• [EXERCISE DATA]
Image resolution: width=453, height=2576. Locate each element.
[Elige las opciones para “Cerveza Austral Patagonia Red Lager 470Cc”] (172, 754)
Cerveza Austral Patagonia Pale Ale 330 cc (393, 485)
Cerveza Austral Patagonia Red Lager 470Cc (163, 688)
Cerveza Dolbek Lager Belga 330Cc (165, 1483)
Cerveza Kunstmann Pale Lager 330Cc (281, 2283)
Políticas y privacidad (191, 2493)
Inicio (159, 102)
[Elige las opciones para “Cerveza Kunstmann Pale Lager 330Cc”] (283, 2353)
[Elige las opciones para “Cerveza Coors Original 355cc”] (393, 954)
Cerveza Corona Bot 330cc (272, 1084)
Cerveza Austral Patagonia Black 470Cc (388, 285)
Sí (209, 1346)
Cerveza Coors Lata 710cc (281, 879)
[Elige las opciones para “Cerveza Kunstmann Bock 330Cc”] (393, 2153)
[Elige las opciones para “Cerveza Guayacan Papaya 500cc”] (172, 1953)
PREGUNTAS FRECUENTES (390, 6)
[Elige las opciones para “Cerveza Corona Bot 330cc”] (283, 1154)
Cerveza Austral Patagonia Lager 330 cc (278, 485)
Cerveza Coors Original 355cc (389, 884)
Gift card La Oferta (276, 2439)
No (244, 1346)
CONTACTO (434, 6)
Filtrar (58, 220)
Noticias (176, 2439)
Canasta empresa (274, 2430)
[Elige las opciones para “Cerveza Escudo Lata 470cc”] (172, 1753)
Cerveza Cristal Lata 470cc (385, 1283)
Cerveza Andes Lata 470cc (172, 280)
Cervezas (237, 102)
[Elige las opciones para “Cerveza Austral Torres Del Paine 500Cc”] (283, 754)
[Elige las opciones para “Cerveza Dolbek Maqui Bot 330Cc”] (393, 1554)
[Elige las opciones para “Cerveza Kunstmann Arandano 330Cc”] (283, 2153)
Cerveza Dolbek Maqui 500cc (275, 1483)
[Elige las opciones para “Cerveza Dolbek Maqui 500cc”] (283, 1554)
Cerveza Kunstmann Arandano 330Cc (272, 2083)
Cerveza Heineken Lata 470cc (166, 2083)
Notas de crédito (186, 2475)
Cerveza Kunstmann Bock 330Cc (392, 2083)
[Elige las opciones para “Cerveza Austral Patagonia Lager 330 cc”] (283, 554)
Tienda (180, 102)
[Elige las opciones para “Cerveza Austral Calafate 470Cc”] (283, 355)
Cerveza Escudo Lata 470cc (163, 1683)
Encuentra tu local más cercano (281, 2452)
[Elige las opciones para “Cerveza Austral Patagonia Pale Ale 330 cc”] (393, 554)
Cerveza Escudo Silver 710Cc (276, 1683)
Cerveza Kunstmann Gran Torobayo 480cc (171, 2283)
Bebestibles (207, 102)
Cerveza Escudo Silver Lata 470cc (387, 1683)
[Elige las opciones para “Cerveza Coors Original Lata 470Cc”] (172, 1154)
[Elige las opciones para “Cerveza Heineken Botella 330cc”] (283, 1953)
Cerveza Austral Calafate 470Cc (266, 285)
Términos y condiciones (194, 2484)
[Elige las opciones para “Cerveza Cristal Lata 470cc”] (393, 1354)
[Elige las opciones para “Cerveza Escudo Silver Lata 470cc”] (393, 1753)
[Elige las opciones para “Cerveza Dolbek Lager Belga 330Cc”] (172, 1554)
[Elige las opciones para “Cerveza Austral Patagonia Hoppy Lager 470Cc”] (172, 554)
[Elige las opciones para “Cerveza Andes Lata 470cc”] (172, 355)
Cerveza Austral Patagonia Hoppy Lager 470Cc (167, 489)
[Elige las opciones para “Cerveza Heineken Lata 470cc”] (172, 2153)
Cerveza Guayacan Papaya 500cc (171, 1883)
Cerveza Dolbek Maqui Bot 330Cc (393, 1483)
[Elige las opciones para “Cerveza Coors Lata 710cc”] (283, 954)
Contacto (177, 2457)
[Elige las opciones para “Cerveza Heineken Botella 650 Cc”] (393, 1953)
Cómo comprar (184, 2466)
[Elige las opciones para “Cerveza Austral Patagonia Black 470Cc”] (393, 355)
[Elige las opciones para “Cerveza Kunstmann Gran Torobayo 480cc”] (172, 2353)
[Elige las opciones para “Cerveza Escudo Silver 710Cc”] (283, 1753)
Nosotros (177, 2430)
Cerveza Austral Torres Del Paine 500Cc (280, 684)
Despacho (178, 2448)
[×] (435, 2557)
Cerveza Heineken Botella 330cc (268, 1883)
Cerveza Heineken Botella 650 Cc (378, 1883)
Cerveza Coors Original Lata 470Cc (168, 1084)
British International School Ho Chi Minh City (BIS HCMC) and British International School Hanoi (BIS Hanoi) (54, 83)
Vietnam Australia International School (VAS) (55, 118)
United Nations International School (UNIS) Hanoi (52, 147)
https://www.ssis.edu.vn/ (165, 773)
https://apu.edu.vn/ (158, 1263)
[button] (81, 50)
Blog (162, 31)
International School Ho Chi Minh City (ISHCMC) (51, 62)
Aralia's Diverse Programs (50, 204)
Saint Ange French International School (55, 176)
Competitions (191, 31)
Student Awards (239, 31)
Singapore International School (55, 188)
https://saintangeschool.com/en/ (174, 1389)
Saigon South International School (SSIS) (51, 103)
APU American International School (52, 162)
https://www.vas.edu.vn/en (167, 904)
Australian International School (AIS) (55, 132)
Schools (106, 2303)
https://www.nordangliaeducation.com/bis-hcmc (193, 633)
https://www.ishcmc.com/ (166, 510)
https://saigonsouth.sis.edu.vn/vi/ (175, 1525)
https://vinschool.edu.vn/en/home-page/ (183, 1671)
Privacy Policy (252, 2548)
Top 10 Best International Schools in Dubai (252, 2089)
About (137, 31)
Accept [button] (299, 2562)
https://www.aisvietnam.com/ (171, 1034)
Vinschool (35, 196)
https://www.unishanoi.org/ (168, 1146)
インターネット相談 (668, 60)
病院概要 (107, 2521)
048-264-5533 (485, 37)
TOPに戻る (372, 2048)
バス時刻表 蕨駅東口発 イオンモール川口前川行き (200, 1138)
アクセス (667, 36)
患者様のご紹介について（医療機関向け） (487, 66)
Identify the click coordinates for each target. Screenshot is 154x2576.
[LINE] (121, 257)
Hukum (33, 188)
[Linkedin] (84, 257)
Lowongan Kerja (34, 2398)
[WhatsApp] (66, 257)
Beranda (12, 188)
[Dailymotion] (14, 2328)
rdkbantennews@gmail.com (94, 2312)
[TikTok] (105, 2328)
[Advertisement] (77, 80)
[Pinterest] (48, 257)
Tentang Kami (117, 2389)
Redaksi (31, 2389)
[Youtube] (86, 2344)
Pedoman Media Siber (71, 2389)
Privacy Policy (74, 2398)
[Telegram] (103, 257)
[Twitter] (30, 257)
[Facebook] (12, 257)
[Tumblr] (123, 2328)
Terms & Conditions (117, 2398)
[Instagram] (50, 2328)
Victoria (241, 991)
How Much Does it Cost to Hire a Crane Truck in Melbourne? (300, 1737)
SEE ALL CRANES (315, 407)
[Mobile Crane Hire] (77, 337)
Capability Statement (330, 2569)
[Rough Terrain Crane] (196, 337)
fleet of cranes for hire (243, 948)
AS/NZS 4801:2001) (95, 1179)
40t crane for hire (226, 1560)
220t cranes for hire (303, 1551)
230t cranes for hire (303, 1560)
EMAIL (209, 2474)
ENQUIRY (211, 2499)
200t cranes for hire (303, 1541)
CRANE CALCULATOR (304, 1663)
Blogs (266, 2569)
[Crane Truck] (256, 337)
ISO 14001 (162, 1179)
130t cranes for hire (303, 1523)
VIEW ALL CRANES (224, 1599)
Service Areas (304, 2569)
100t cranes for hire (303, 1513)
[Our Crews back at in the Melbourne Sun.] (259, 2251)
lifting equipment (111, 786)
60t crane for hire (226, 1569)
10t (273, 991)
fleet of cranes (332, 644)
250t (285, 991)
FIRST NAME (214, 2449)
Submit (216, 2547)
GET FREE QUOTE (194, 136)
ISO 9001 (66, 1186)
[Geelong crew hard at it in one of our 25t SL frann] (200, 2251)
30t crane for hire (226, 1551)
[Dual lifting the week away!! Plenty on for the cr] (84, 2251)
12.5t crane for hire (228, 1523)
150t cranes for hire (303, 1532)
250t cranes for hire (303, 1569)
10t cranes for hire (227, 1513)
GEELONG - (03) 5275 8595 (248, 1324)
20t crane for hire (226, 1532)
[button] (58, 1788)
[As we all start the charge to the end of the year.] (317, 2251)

• [REQUIRED ACTION] Output exactly the lines of the material above from the one containing "[Twitter] (30, 257)" up to and including the one containing "VIEW ALL CRANES (224, 1599)".

• [PROBLEM SOLUTION]
[Twitter] (30, 257)
[Facebook] (12, 257)
[Tumblr] (123, 2328)
Terms & Conditions (117, 2398)
[Instagram] (50, 2328)
Victoria (241, 991)
How Much Does it Cost to Hire a Crane Truck in Melbourne? (300, 1737)
SEE ALL CRANES (315, 407)
[Mobile Crane Hire] (77, 337)
Capability Statement (330, 2569)
[Rough Terrain Crane] (196, 337)
fleet of cranes for hire (243, 948)
AS/NZS 4801:2001) (95, 1179)
40t crane for hire (226, 1560)
220t cranes for hire (303, 1551)
230t cranes for hire (303, 1560)
EMAIL (209, 2474)
ENQUIRY (211, 2499)
200t cranes for hire (303, 1541)
CRANE CALCULATOR (304, 1663)
Blogs (266, 2569)
[Crane Truck] (256, 337)
ISO 14001 (162, 1179)
130t cranes for hire (303, 1523)
VIEW ALL CRANES (224, 1599)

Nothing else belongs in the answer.